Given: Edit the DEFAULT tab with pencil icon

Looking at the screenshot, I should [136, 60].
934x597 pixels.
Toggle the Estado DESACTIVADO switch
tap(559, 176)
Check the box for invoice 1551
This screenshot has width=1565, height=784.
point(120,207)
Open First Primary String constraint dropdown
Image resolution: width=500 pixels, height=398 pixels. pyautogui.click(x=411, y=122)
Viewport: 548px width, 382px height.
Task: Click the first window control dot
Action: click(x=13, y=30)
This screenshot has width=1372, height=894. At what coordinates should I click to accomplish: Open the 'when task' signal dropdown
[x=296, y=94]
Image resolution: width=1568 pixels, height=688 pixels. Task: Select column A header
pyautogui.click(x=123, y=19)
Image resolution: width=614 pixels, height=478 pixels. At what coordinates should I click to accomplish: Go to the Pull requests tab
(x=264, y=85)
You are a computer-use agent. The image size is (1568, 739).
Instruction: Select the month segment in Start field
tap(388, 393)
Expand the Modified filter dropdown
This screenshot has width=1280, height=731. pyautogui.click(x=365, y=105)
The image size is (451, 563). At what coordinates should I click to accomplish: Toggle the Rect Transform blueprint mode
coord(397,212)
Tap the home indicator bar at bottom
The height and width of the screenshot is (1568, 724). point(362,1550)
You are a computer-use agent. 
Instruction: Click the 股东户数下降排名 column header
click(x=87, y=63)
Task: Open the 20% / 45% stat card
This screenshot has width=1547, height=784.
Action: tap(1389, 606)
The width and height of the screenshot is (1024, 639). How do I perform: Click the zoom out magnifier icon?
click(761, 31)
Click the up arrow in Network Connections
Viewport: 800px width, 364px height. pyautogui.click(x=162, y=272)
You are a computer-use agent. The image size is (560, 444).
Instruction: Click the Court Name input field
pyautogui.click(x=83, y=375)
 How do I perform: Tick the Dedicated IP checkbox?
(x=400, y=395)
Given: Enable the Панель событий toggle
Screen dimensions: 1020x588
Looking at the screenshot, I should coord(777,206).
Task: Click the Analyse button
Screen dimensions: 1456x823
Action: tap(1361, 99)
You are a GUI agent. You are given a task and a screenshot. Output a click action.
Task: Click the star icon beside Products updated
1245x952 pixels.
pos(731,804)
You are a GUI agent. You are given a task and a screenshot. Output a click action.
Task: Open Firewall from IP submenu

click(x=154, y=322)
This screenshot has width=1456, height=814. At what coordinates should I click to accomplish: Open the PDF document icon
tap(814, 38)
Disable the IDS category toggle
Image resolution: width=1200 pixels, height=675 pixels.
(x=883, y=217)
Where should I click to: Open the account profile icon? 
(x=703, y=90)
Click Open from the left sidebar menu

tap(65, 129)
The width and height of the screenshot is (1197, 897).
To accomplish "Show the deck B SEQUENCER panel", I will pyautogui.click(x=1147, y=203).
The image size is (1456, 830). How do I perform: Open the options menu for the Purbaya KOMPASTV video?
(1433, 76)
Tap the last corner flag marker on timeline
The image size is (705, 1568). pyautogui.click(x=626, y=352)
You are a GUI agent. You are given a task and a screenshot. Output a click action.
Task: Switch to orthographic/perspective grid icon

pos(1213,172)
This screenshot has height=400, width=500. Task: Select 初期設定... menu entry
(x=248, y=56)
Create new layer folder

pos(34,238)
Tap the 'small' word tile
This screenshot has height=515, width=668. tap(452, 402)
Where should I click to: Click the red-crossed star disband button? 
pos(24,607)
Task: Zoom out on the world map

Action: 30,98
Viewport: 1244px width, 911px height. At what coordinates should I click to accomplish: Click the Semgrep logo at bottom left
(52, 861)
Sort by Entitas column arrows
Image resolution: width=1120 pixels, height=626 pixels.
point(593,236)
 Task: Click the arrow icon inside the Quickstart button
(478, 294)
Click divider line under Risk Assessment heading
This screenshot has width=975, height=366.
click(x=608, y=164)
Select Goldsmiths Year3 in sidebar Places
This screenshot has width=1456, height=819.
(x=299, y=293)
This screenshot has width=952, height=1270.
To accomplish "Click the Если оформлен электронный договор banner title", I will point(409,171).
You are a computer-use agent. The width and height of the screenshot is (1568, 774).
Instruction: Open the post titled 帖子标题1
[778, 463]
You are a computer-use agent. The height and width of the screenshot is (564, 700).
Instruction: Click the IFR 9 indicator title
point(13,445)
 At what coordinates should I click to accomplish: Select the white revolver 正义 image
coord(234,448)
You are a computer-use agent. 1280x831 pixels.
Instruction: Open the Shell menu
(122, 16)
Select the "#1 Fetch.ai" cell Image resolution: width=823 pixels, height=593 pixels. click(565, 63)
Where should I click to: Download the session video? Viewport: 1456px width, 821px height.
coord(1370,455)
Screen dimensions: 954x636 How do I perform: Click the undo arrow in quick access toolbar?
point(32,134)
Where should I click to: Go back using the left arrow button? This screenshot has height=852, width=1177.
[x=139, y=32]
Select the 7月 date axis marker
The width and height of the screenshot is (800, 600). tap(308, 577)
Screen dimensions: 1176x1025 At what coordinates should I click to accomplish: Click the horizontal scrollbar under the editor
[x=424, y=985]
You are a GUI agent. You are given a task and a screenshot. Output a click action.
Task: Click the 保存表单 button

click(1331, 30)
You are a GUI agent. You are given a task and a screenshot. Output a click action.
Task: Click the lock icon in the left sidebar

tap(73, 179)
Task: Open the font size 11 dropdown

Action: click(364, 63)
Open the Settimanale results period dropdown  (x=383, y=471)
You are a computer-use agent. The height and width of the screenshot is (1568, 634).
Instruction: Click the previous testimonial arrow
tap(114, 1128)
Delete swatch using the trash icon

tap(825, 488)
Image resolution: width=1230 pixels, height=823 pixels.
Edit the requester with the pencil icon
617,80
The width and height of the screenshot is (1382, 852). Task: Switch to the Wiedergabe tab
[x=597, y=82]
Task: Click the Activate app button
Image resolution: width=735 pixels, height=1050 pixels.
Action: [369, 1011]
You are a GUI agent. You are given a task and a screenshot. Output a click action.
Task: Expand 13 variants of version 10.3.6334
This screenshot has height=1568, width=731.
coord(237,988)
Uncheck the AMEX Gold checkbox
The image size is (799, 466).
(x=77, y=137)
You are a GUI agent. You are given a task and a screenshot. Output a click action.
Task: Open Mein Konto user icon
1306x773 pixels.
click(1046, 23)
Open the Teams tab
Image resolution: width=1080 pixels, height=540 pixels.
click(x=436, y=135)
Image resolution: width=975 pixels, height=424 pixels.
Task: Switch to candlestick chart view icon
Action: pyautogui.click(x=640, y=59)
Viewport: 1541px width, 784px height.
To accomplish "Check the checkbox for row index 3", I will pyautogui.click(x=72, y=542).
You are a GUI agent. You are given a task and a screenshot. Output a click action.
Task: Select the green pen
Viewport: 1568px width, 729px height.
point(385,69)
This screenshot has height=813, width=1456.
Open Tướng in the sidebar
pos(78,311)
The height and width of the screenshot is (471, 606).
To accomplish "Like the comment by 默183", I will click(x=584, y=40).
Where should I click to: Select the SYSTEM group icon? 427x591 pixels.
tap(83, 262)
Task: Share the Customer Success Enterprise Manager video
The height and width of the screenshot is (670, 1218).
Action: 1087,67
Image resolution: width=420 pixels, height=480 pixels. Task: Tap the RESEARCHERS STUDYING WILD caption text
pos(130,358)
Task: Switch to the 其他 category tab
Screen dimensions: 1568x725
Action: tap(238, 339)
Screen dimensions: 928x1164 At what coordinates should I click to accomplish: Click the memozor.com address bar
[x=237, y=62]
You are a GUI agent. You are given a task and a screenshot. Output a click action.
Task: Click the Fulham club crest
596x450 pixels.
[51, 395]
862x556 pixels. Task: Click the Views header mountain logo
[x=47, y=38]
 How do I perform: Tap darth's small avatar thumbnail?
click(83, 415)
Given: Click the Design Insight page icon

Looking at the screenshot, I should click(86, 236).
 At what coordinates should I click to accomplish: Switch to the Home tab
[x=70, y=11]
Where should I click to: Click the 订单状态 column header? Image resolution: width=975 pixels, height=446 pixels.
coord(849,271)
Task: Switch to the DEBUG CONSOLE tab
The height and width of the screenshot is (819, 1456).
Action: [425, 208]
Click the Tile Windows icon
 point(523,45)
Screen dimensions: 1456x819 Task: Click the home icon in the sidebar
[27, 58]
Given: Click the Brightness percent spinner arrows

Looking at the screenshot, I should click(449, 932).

---------------

• DO THIS: Reproduce the part of the data that opens with the line containing "Where should I click to: Download" and closes with the line containing "[x=424, y=985]", renaming "session video" to "meeting recording" and changing nothing else.

• RESPONSE BELOW:
Where should I click to: Download the meeting recording? Viewport: 1456px width, 821px height.
coord(1370,455)
Screen dimensions: 954x636 How do I perform: Click the undo arrow in quick access toolbar?
point(32,134)
Where should I click to: Go back using the left arrow button? This screenshot has height=852, width=1177.
[x=139, y=32]
Select the 7月 date axis marker
The width and height of the screenshot is (800, 600). tap(308, 577)
Screen dimensions: 1176x1025 At what coordinates should I click to accomplish: Click the horizontal scrollbar under the editor
[x=424, y=985]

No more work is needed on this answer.